[GOAL OF THE EXERCISE]: Return, word for word, the passage of the CaixaBank/Bankia conference call note starting with "These are the" and going on through "adjustments in 2021e.".

[READING TEXT]:
*-*-*

CAIXABANK / BANKIA: MESSAGES FROM THE CONFERENCE CALL (ANÁLISIS BANCO SABADELL)
These are the main messages from the conference call:
Capital: The banks have reiterated that they do not need a capital increase to be able to carry out the integration and that the resulting capital ratio at the time of the deal, including all adjustments and with no transitional arrangements from IFRS 9 (FL CET ratio 11.3%), is in line with their capital targets (11.0-11.5% and 250-300bps MDA). The adjustments from the initial integration (around € -3.4 Bn or -160bps on CET1) will not be fully provisioned at the time of the execution, as many of them depend on subsequent negotiations (unions, termination of IT agreements, etc.). In any event, the companies expect to account most of these adjustments in 2021e.
Synergies target: Regarding the revenues synergies (€ 215 M in 2025e), the banks have been conservative, as they do not include synergies in the banking business (where they expect to offset the drop in revenues stemming from overlapping businesses) and also assume revenues will be lost from the overlap in the insurance and asset management business. As for cost synergies (€ 770 M, 42% of BKIA’s cost base), most are expected to be obtained in 2021e (with the associated restructuring costs), and the companies stress that in the many integrations they have carried out in the past, both have always obtained more cost synergies than those announced at the outset.
Dividends: In 2020e CABK reiterates its maximum pay-out policy of 30%, which is subject, in any event, to the regulator’s recommendations, where rumours suggest that the ECB would be considering to allow dividend payments again. Bearing in mind that the deal will be closed in the 1Q’21 and that the DPS’20 payment will take place in the 2Q’20, BKIA’s current shareholders will also benefit from this payment. As for DPS’21 and the remuneration policy going forward, the group outlined it has yet to be set, as it will be a decision to be made by the new Board of Directors.

*-*-*

[DATA RECORDS]:
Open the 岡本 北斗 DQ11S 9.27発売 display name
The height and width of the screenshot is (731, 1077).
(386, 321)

*-*-*

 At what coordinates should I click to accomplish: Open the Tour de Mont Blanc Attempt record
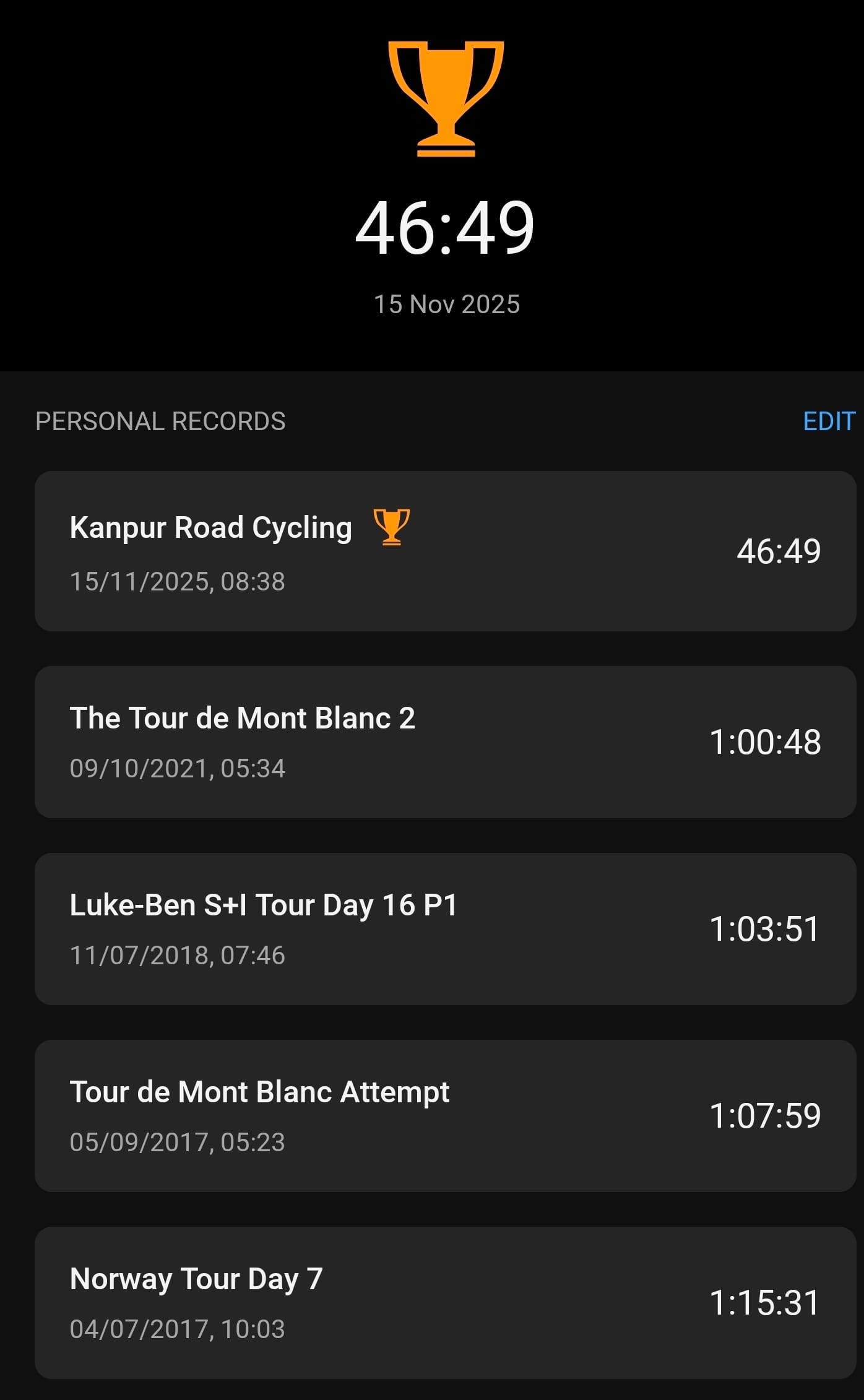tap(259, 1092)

*-*-*

[RESULT FOR THIS TASK]:
These are the main messages from the conference call:
Capital: The banks have reiterated that they do not need a capital increase to be able to carry out the integration and that the resulting capital ratio at the time of the deal, including all adjustments and with no transitional arrangements from IFRS 9 (FL CET ratio 11.3%), is in line with their capital targets (11.0-11.5% and 250-300bps MDA). The adjustments from the initial integration (around € -3.4 Bn or -160bps on CET1) will not be fully provisioned at the time of the execution, as many of them depend on subsequent negotiations (unions, termination of IT agreements, etc.). In any event, the companies expect to account most of these adjustments in 2021e.